What you should do
Extract, from the records beneath this instruction, each line that contains the word "dropdown".

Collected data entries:

[Start of section]

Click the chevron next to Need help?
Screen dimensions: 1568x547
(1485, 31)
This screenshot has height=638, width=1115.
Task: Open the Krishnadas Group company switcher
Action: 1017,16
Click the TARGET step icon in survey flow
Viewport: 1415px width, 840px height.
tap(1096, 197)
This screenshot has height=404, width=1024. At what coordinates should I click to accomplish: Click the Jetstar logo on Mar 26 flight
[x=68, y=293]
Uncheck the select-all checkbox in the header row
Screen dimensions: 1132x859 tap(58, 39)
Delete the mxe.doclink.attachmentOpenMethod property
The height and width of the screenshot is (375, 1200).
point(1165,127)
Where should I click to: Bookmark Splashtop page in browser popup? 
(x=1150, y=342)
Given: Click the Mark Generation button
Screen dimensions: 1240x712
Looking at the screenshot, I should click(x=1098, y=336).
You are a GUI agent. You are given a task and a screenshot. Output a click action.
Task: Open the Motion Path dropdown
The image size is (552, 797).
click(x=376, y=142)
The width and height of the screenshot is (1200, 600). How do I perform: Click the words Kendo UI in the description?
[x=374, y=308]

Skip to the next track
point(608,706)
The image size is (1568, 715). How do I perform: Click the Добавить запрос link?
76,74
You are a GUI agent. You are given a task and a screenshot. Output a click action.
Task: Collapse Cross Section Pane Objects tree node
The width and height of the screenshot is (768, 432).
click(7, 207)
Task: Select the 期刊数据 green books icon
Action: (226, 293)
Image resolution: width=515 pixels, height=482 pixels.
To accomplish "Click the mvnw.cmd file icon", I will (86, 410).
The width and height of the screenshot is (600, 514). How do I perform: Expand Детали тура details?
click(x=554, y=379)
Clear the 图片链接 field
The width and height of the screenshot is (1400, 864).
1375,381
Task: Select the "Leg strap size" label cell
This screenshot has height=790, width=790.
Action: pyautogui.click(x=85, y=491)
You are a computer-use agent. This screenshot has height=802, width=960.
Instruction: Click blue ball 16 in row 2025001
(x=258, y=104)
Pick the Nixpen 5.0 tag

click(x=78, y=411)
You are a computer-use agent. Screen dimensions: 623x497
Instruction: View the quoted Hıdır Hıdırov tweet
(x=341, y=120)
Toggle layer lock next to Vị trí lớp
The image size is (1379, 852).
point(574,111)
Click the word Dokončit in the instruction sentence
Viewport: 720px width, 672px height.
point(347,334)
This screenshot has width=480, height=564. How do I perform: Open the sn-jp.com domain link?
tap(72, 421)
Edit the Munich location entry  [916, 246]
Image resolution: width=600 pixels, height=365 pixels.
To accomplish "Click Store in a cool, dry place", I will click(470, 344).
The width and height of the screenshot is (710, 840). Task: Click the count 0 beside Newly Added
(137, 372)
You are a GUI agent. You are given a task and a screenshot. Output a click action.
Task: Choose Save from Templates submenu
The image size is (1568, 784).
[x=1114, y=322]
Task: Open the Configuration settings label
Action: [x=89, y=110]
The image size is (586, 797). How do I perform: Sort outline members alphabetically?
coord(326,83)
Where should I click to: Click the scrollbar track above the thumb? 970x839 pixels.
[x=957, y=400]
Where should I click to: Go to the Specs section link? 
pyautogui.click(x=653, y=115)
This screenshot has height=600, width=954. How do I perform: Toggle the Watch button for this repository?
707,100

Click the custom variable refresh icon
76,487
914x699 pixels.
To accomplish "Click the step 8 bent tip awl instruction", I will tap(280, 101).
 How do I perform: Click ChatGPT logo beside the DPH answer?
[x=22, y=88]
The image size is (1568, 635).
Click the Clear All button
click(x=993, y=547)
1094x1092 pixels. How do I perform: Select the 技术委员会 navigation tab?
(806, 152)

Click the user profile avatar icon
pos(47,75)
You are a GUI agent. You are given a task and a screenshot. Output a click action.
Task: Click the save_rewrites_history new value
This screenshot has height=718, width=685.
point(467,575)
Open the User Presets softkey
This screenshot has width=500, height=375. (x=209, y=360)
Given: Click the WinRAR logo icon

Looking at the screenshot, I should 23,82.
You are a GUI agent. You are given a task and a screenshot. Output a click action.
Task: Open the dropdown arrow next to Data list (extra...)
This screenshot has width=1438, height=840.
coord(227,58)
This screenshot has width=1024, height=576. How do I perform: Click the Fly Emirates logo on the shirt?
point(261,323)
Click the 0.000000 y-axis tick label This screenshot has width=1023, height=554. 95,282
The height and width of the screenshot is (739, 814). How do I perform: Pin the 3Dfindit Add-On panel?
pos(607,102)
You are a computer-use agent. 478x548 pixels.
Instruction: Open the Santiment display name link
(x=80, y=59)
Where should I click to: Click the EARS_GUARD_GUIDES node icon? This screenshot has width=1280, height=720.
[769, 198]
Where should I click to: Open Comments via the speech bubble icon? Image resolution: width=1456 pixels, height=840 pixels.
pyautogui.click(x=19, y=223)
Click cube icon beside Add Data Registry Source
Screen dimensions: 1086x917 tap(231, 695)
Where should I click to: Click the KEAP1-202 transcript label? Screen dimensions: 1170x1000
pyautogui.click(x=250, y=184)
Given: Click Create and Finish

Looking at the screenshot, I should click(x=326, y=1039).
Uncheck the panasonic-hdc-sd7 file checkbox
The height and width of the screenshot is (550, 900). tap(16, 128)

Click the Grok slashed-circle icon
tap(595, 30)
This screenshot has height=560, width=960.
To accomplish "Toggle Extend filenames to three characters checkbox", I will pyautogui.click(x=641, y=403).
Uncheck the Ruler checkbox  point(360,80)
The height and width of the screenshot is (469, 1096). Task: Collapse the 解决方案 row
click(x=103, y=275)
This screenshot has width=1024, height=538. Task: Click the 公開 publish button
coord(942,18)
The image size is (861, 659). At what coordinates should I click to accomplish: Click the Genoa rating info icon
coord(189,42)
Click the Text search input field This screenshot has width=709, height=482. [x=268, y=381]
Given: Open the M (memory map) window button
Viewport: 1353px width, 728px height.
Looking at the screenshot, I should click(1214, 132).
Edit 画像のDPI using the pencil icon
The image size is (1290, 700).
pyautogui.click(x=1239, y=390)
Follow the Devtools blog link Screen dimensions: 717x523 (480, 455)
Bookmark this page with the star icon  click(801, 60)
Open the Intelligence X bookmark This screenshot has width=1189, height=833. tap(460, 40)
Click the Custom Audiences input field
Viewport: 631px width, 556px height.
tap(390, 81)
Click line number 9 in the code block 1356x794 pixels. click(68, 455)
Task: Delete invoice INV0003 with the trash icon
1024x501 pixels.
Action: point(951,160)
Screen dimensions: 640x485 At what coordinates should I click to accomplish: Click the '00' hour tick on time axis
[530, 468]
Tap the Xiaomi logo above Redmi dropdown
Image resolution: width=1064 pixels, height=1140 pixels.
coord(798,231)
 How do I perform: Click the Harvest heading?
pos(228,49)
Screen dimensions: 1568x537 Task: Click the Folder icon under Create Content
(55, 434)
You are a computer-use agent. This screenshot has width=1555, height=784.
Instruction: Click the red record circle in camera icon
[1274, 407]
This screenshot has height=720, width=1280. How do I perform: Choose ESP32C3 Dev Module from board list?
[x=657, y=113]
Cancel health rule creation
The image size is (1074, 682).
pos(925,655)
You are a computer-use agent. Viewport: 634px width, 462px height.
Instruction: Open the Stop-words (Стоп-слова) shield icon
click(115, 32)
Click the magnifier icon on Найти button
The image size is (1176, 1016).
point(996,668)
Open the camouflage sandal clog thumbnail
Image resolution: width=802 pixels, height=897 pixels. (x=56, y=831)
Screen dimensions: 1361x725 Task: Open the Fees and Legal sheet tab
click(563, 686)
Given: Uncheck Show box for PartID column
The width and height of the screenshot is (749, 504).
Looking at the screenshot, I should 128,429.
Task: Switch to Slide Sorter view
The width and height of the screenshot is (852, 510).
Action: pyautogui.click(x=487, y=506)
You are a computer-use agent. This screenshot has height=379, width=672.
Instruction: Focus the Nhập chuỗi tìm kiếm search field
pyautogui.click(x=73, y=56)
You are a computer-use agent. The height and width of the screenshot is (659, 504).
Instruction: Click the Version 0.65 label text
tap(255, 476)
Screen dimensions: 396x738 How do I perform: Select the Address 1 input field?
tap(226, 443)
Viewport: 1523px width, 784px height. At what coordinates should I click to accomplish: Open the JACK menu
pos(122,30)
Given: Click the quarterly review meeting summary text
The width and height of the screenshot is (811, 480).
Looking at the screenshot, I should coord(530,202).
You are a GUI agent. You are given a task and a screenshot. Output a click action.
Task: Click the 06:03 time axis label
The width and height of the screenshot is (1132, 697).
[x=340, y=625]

[End of section]

Answer to the exercise
Task: Open the Motion Path dropdown
Task: Open the dropdown arrow next to Data list (extra...)
Tap the Xiaomi logo above Redmi dropdown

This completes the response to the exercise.